Errr, yes, would seem to be the obvious response, but Macron appeared to play along with the conceit, with the Guardian reporting that he supported the project. Downing Street, however, gently deflated expectations by briefing journalists that there were currently “no detailed plans” for the project.

Johnson is no stranger to promoting fabulously expensive but gimcrack projects that were in reality never going to be build.

Most spectacular, of course, was the ‘Boris Island’ Airport, a £90bn, four runway artificial island in the Thames masterminded by Lord Foster. I recall writing a column for Building in 2011, ahead of the final decision on South Airports, suggesting “it won’t fly”. And it didn’t.

Boris has already unsuccessfully backed a bridge, the Garden Bridge. Despite the patronage of Joanna Lumley and assorted luvvies, the pedestrian Thames crossing was spike last year and £46m of public money floated down the Creek.

With his crazed mop of white hair, Boris looks for all the world like the film world’s greatest exponent of doomed grands projets, Fitzcarraldo. The imaginary 19th century rubber baron, played in the film of the same name by Claus Kinski, was thwarted in his bid to build an opera house in the depths of the Amazon. The hapless venture, immortalised in the Werner Herzog art house movie, involved dragging a ship over a mountain.

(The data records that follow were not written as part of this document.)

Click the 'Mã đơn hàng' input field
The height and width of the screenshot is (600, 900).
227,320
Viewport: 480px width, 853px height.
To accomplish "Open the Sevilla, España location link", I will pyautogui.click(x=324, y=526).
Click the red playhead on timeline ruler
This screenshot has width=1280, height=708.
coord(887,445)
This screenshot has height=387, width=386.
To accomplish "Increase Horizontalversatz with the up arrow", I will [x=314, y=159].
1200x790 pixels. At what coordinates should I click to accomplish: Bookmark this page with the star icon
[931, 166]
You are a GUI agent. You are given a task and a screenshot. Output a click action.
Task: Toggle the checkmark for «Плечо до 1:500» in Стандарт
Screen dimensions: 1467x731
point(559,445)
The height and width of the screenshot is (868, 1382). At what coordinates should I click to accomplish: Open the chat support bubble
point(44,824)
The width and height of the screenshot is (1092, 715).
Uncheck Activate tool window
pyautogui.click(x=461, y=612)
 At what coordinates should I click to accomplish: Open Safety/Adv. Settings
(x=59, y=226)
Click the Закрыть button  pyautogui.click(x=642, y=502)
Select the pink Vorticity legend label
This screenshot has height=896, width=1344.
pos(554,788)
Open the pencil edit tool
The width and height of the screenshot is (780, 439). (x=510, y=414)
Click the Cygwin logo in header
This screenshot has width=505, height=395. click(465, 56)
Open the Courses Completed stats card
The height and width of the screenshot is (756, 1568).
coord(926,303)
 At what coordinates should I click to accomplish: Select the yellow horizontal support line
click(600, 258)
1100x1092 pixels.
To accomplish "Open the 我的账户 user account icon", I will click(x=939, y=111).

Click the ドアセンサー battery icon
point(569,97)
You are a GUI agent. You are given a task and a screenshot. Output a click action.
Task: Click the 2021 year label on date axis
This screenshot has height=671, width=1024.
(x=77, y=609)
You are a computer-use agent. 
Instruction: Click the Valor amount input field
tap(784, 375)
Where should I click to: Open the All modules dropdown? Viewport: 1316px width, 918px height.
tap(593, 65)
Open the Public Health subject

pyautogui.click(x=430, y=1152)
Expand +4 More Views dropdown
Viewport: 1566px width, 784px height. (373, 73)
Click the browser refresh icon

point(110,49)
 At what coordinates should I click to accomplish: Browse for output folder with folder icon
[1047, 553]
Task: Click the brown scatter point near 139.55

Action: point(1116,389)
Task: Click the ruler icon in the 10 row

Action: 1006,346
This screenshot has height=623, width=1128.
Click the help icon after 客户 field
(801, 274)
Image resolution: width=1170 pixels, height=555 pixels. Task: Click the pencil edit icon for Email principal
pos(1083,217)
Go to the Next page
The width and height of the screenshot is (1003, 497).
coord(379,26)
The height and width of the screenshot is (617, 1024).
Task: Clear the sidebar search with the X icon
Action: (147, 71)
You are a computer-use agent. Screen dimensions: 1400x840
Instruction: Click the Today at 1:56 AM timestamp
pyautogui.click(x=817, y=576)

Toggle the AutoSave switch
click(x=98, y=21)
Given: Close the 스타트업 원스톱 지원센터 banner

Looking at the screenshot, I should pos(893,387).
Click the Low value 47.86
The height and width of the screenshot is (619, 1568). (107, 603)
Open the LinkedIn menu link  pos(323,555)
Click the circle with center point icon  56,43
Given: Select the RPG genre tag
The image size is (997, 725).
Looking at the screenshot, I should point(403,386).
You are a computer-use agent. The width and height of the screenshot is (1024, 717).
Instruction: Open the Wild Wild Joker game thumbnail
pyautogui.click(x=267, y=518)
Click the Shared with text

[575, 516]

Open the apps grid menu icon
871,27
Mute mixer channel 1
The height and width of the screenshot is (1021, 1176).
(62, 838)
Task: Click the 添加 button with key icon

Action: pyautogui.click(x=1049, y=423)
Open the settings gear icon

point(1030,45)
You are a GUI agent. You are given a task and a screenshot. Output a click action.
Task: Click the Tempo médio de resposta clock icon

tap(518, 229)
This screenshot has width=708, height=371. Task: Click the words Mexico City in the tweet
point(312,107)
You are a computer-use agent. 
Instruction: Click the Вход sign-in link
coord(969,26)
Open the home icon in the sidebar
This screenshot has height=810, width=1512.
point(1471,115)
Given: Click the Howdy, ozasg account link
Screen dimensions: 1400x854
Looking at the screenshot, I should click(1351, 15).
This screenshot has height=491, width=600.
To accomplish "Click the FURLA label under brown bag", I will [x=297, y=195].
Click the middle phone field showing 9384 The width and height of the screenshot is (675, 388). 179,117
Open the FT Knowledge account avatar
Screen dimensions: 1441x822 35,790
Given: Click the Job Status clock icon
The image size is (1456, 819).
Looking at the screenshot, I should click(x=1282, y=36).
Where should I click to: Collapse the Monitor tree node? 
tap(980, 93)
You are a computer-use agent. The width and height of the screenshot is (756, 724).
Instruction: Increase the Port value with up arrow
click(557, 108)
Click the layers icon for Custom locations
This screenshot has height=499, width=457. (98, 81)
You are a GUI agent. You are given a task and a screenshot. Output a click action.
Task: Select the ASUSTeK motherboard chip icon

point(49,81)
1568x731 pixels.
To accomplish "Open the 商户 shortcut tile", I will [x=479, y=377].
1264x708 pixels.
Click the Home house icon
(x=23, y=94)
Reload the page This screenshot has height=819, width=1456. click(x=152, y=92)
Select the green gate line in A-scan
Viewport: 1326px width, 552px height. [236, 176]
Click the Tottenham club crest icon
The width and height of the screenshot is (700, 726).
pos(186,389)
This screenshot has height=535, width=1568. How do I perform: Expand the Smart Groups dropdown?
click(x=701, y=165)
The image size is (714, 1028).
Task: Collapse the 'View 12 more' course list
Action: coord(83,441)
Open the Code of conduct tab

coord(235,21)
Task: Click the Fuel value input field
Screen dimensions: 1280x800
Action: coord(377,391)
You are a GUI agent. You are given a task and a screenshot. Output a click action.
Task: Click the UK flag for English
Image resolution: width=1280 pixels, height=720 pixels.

You can’t keep a good megalomaniac down. Given he kept badgering government for years to choose Boris Island over the far more practical choice of Heathrow expansion, he’s not going to drop a second Channel Crossing, or ‘CX2’, in a hurry. But it won’t be built.

An even more bonkers transport pipe dream was the 60-mile tunnel across the Irish Sea proposed excitedly in 2004 by the Institute of Engineers of Ireland. It would link Fishguard and Rosslare and would link with a high-speed rail line connecting Belfast, Dublin and Cork.

Nothing excites the Futurist more than a bit of magnetic levitation. UK Ultraspeed, a ‘maglev’ train line between London and Glasgow, linking 16 stations including Edinburgh, Birmingham, Manchester and Newcastle and six airports. It was finally dropped in 2007.

But the ne plus ultra of doomed fantasies was architectural collective Archigram’s “Walking City” of multi-storey buildings mounted on giant, telescopic steel legs, published in increasingly lavish detail during the early 1960s, but with scant attention to practicalities.

Maybe Boris could revive the notion. Rather than fighting about where the financial capital of Europe will be located post-Brexit, we could pack thousands of investment bankers into one of the pods and march them back and forwards across La Manche.